Thursday, November 19, 2015

Caffeine gives cocaine an addictive boost

cocaine
Pure cocaine is hard to come by in South America. Instead, coca paste is often adulterated with caffeine, making a combo that packs a powerful punch.

But caffeine in combination with cocaine is another story. In South America, drug distributors have started “cutting” their cocaine with caffeine. This cheaper substitute might, at first glance, seem to make the cocaine less potent. After all, there’s less of the drug there. But new data shows that when combined, cocaine and caffeine make a heck of a drug.

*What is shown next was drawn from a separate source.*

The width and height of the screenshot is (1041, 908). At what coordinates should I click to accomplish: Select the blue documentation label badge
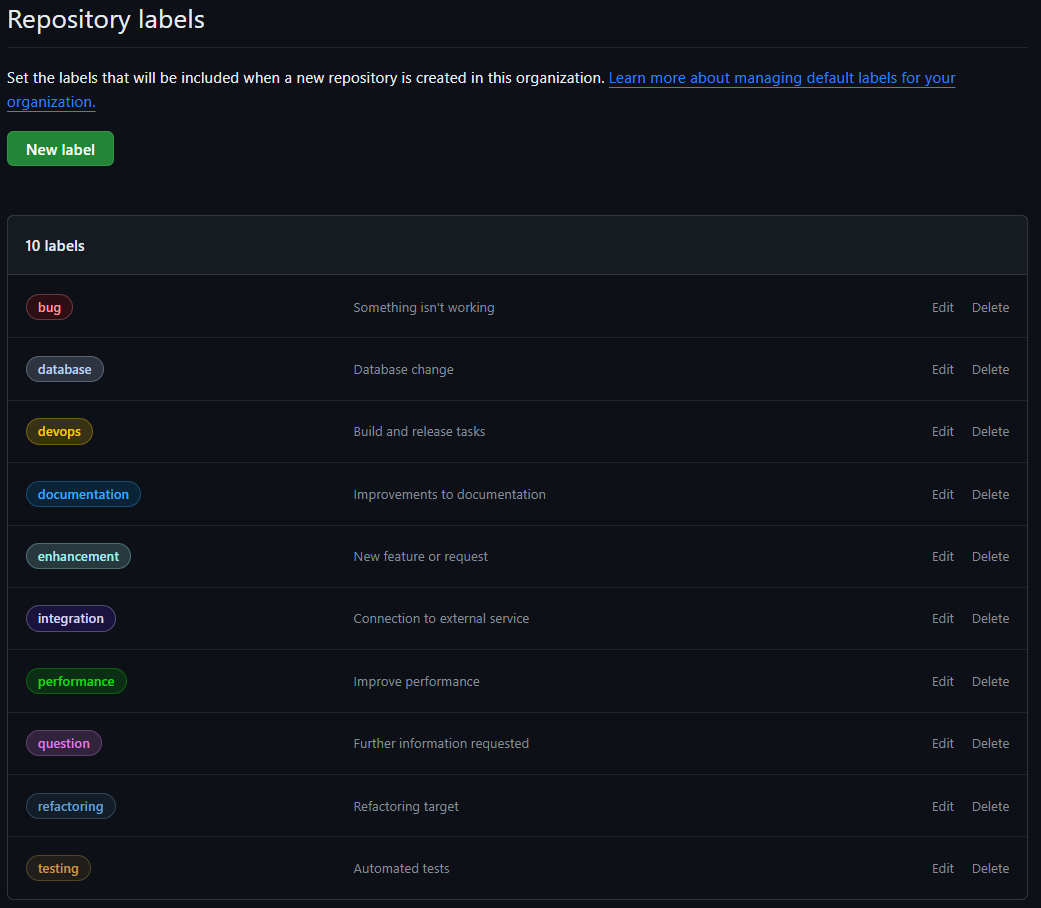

Coca paste is a popular form of cocaine in South American countries. A smoked form of cocaine, coca paste is the intermediate product in the extraction process used to get pure cocaine out of coca leaves. Because it is smoked, the cocaine in the coca paste hits the brain very quickly, making the drug highly addictive, explains Jose Prieto, a neurochemist at the Biological Research Institute Clemente Stable in Montevideo, Uruguay.

Much of the time, Coca paste isn’t acting alone, however. In a 2011 study published in Behavioral Brain Research, Prieto and his colleagues examined the contents of coca paste from police seizures. “Nearly 80 percent of the coca paste samples” were adulterated, Prieto says, “most with caffeine.” Caffeine adulteration ranged from 1 to 15 percent of the drug volume.

Prieto and his group began to wonder just what the caffeine might be adding to the already addictive effects of cocaine. They administered some of the seized drugs to rats. When given cocaine, rats will generally race around as the drug increases their motor activity. But when given coca paste contaminated with 10 percent caffeine, the rats ran around much more than with cocaine alone.
This increase has implications for its addictive potential as well. When animals receive cocaine repeatedly over a period of days, their initial running response will intensify. This early sensitization process can contribute to future addiction. When rats got cocaine and caffeine together, they ran more, and this effect sensitized, meaning that over several days, they ran farther and farther, much more than with cocaine alone. The effect also happened faster. Cocaine sensitization usually takes five days, but with caffeine added in, it took only three. The scientists published their findings May 14 in The American Journal on Addictions.